Return to your budgeting plan on a regular basis to monitor your progress, add in actual figures and make changes to your budget levels.
Setting up your monthly budgeting plan is only the beginning. Here are our key tips for not only creating your budget but sticking to it too:
Yes, you may need to enter projected figures to get an idea of at what point you might be able to ease off on paying extra to your mortgage or when you can afford to put a deposit down on that new, dream car.
However, by the end of each month, your budgeting plan should show actual figures.
Equally, your spreadsheet should include every dollar that you spend. Without that information, you will not have a true picture of your financial health.
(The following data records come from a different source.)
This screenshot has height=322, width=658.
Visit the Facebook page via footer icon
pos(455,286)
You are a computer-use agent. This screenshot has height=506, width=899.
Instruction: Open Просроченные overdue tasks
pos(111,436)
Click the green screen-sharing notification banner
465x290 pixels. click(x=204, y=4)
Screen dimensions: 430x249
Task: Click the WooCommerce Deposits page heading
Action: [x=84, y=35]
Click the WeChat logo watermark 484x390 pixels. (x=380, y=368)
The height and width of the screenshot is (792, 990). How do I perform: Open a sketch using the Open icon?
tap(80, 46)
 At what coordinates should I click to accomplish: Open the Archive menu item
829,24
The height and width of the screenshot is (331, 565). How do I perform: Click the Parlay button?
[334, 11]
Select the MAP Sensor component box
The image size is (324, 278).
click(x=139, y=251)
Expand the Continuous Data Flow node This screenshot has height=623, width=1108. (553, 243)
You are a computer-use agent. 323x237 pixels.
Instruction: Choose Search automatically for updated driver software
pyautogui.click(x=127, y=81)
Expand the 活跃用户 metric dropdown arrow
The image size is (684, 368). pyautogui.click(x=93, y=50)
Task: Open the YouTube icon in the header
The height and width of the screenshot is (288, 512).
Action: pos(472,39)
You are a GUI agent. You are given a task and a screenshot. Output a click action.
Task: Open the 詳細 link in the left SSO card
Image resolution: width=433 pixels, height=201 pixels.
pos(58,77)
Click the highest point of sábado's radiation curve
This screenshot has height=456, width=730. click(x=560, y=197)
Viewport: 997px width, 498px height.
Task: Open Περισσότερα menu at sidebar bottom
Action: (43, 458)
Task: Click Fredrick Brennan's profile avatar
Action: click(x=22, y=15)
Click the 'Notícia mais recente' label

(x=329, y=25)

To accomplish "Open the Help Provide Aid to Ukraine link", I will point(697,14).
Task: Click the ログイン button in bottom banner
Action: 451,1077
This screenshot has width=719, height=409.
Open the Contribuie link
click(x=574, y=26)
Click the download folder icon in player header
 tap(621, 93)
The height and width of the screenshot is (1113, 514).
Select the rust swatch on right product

Your budgeting plan will only work well if you regularly revisit it to add actual figures, tweak your budgets and map progress towards your financial goals.
To be a true reflection of your finances, your spreadsheet should include not only your regular expenses but also any one-off costs too.
It might be a piece of furniture, a car or a wedding cake. Whatever it is, record it on your budgeting plan.
A danger category is an area of spending where either you lose track of how much you spend or you regularly overspend, probably past the budget you have set.
It can be all too easy to do this with a debit or credit card, so limit yourself to paying for these categories with cash only.
First, this will make you aware of how much you have spent. Second, if you limit yourself to the cash that is in your purse or wallet only, then you will have to stop once that money is gone.
One of the benefits of using a monthly budgeting plan is that it can provide a likely future view of your financial situation.
If you can see that there is a month coming up where money will be short, plan ahead by saving money to cover the shortfall.
Alternatively, if you know that you want to make a sizeable purchase or will have a big bill to pay, your budgeting plan will show you how much money to put aside to make your purchase (such as a wedding present) or pay that bill (for instance, your self-employed tax).
Recording your income and expenses each month can turn into a slog if you forget the reason why you created your budgeting plan in the first place – your financial health and your future.
The specifics of that future will depend on you:
- First house purchase
- Starting a family
Your budgeting plan is just one tool to use to build that future.
Like any new habit, maintaining a budgeting plan can be uncomfortable to begin with.
But if you continue to use, monitor and tweak it to fit your circumstances, in no time at all it will become just one more way to guarantee a brighter future.